*WHAT TO WORK ON*
Convert the material starting at the line containing "Click the alpaca logo icon" and ending at the line containing "Action: (x=194, y=35)", both included, into a JSON list of strings with one string per line. Skip blank lines and leave the pictures out.

*DATA SHOWN*
####################

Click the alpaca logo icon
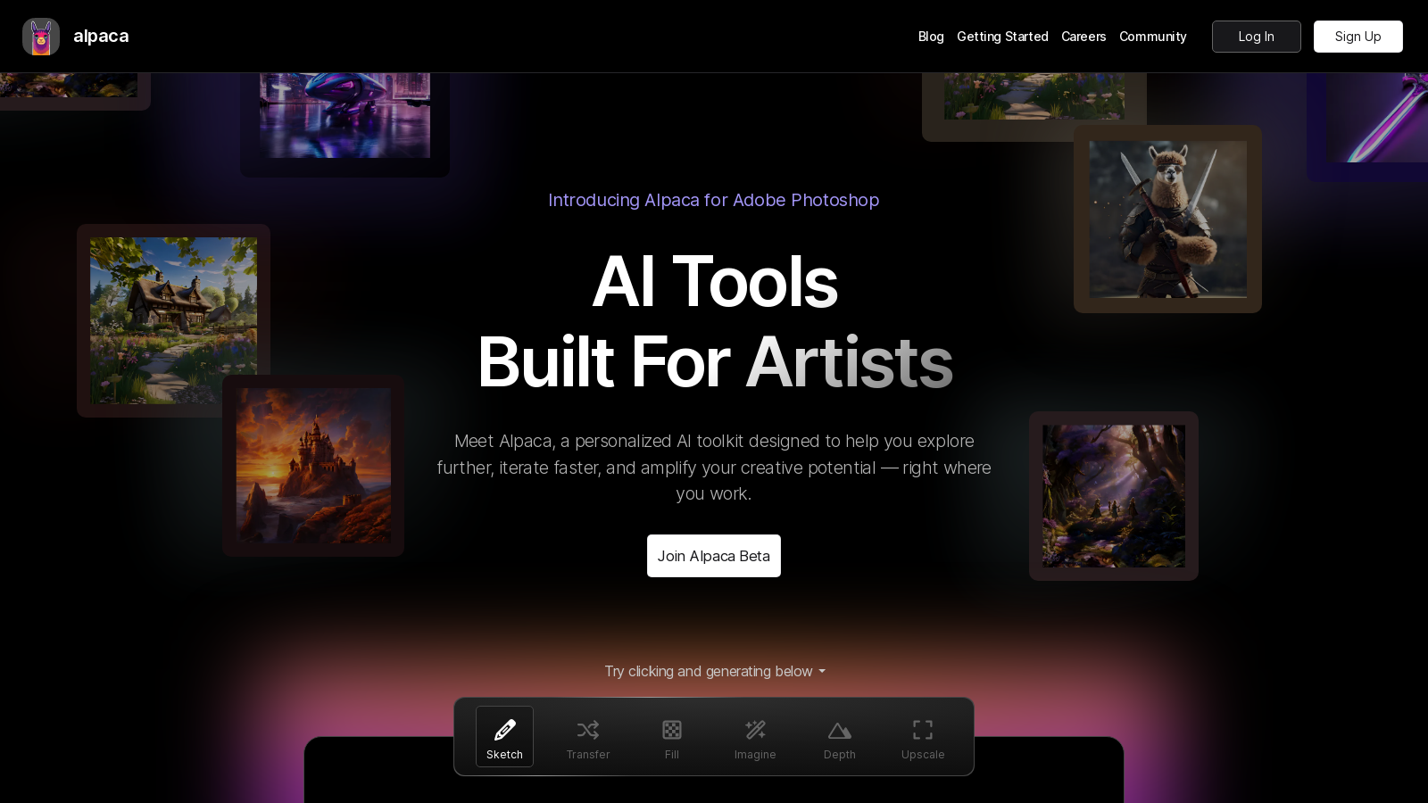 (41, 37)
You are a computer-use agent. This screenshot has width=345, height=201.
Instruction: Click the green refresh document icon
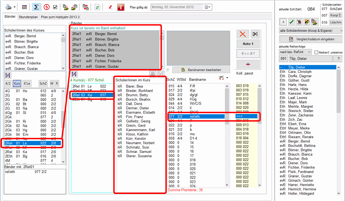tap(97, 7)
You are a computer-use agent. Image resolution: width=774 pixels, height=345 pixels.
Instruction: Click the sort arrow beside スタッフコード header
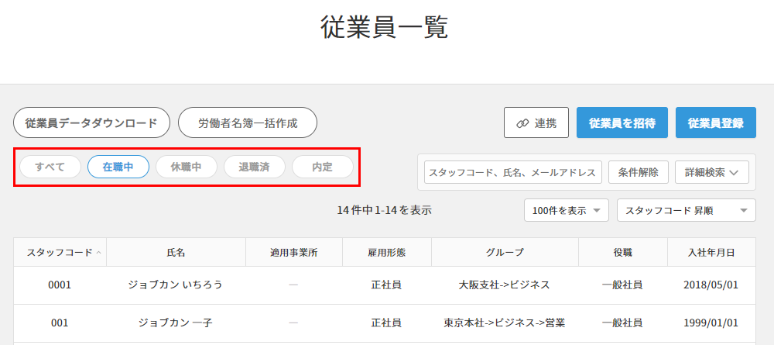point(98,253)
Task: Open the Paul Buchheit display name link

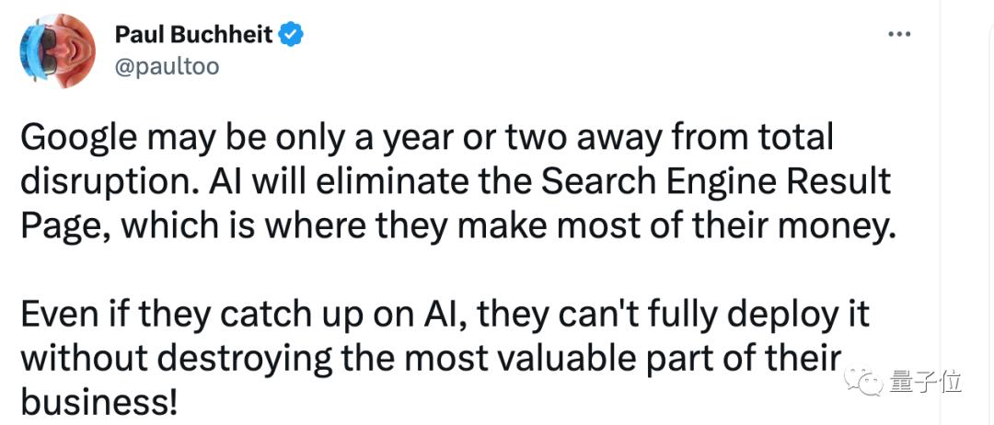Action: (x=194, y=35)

####################

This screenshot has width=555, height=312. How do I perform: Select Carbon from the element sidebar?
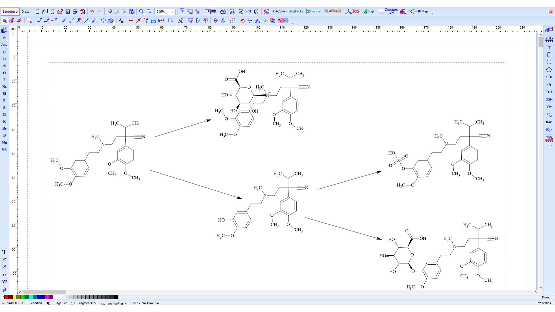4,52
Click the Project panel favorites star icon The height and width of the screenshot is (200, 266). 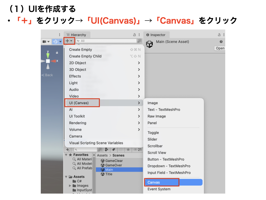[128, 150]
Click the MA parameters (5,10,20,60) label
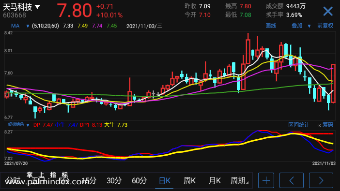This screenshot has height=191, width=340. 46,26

####################

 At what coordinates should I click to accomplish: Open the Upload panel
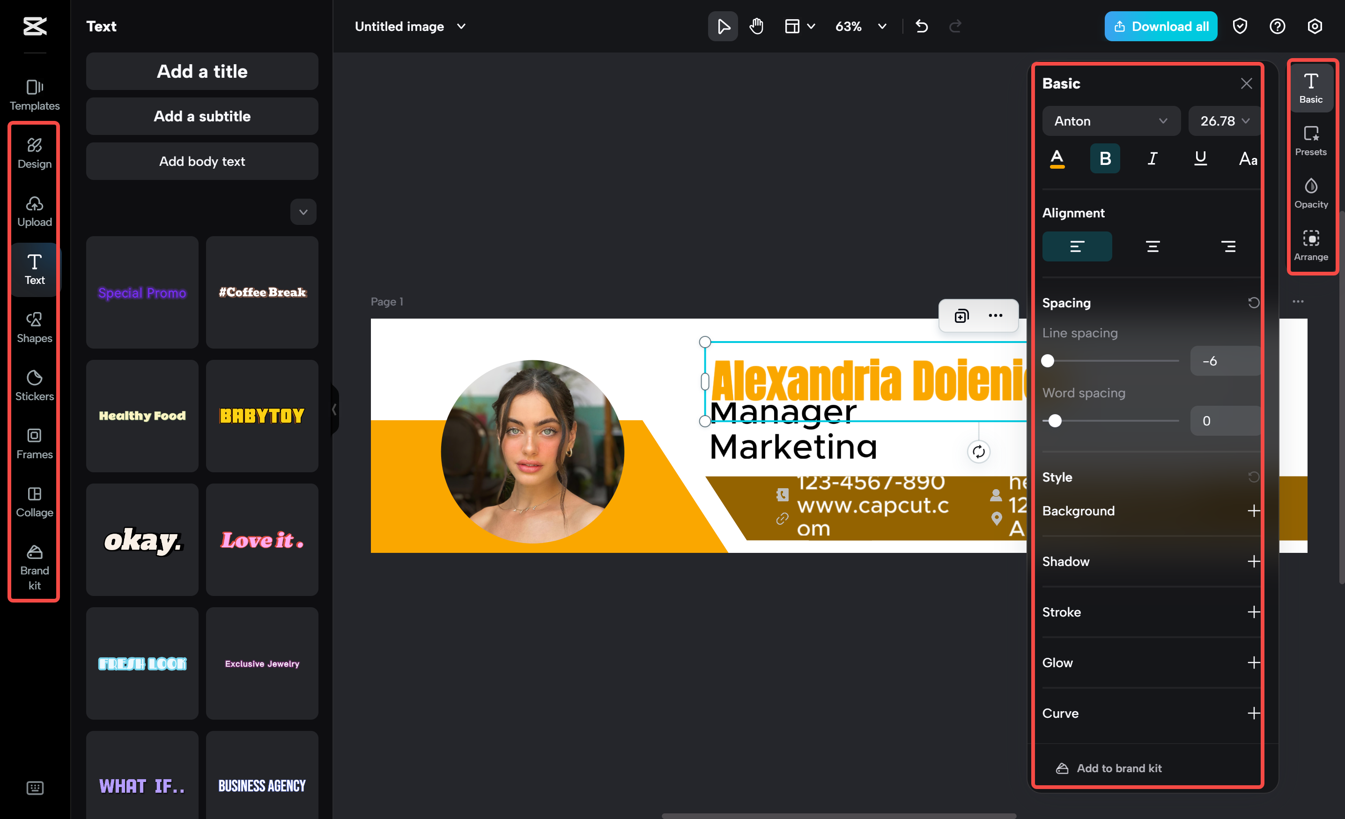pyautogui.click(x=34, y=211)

####################

*RESPONSE TO THE EXERCISE*
[
  "Click the alpaca logo icon",
  " (41, 37)",
  "You are a computer-use agent. This screenshot has width=345, height=201.",
  "Instruction: Click the green refresh document icon",
  "tap(97, 7)",
  "You are a computer-use agent. Image resolution: width=774 pixels, height=345 pixels.",
  "Instruction: Click the sort arrow beside スタッフコード header",
  "point(98,253)",
  "Task: Open the Paul Buchheit display name link",
  "Action: (x=194, y=35)"
]